'Cybersecurity intrusion' larger in scope than originally reported
In what United States Postal Service officials originally reported as a "cybersecurity intrusion" that compromised the Social Security numbers of some 800,000 USPS employees, turned out to be even bigger than they thought, involving scores of protected health records too.
The cyberattack, which targeted USPS information systems, compromised employee Social Security numbers, addresses and dates of birth. However, upon a "continuing" investigation, USPS officials discovered the cyberattack also involved a compromise of current and former employee injury claim data, according to a USPS patient notification letter provided to Healthcare IT News.
The file hacked contained injury compensation claims dating as far back as November 1980.
"We are unaware of any evidence that any of the compromised employee information has been used to engage in any malicious activity, such as identity theft crimes," wrote Jeffrey Williamson, USPS chief human resources officer, in the Dec. 10 letter.
There may be no current evidence, yet, but the chances of an individual who has had personal and protected health information compromised in a breach like this also being a victim of fraud is likely.
"In 2010 if you received a data breach notification, there was a better than one in 10 chance that you would also be a victim of fraud," said Al Pascual, senior fraud and security analyst for Javelin Research, in a 2013 interview with Healthcare IT News. "In 2012, the correlation jumped to one in four," he said, in discussing a fraud case study.

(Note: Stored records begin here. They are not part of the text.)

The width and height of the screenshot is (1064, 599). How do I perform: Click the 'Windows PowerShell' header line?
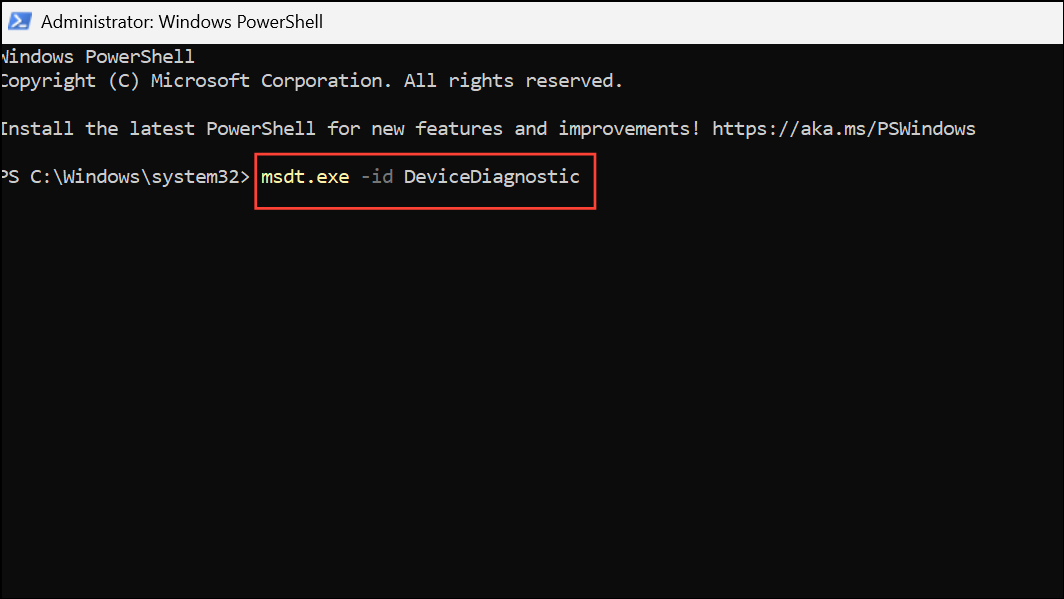coord(97,57)
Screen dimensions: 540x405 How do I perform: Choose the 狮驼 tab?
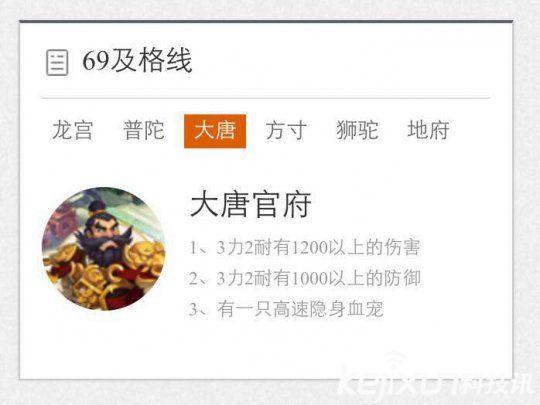coord(357,131)
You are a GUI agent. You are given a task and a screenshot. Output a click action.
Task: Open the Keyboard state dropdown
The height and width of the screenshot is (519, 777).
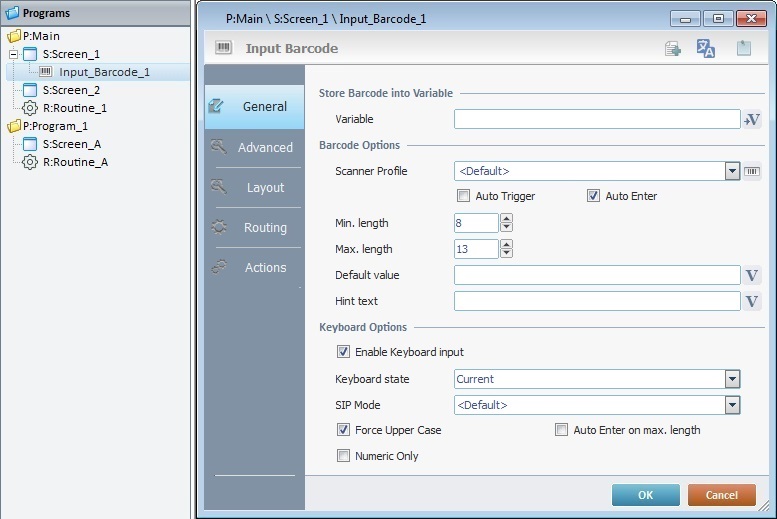732,379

The Javelin report examined a HIPAA oversight by a contracted Utah Department of Health employee that resulted in a breach affecting 780,000 people. Due to a server's weak default password and failure to manage the department's IT assets appropriately, hackers exploited the vulnerability, snatching up Social Security numbers, medical diagnoses data and dates of birth.
Pascual, alongside Javelin researchers, estimated some 122,000 cases of fraud would occur, pegging the total cost at a whopping $406 million and representing some 20 hours to resolve each fraud case per person.
"These people are going to be at risk indefinitely," Pascual said, as something like a Social Security number has an "infinite shelf life."
Just this past August, the Franklin, Tenn.-based Community Health Systems reported a cyberattack after hackers were able to exploit the Heartbleed vulnerability and swipe the Social Security numbers of some 4.5 million people.
To date, nearly 42 million individuals have had their protected health information compromised in reportable HIPAA privacy and security breaches, according to data from the Department of Health and Human Services.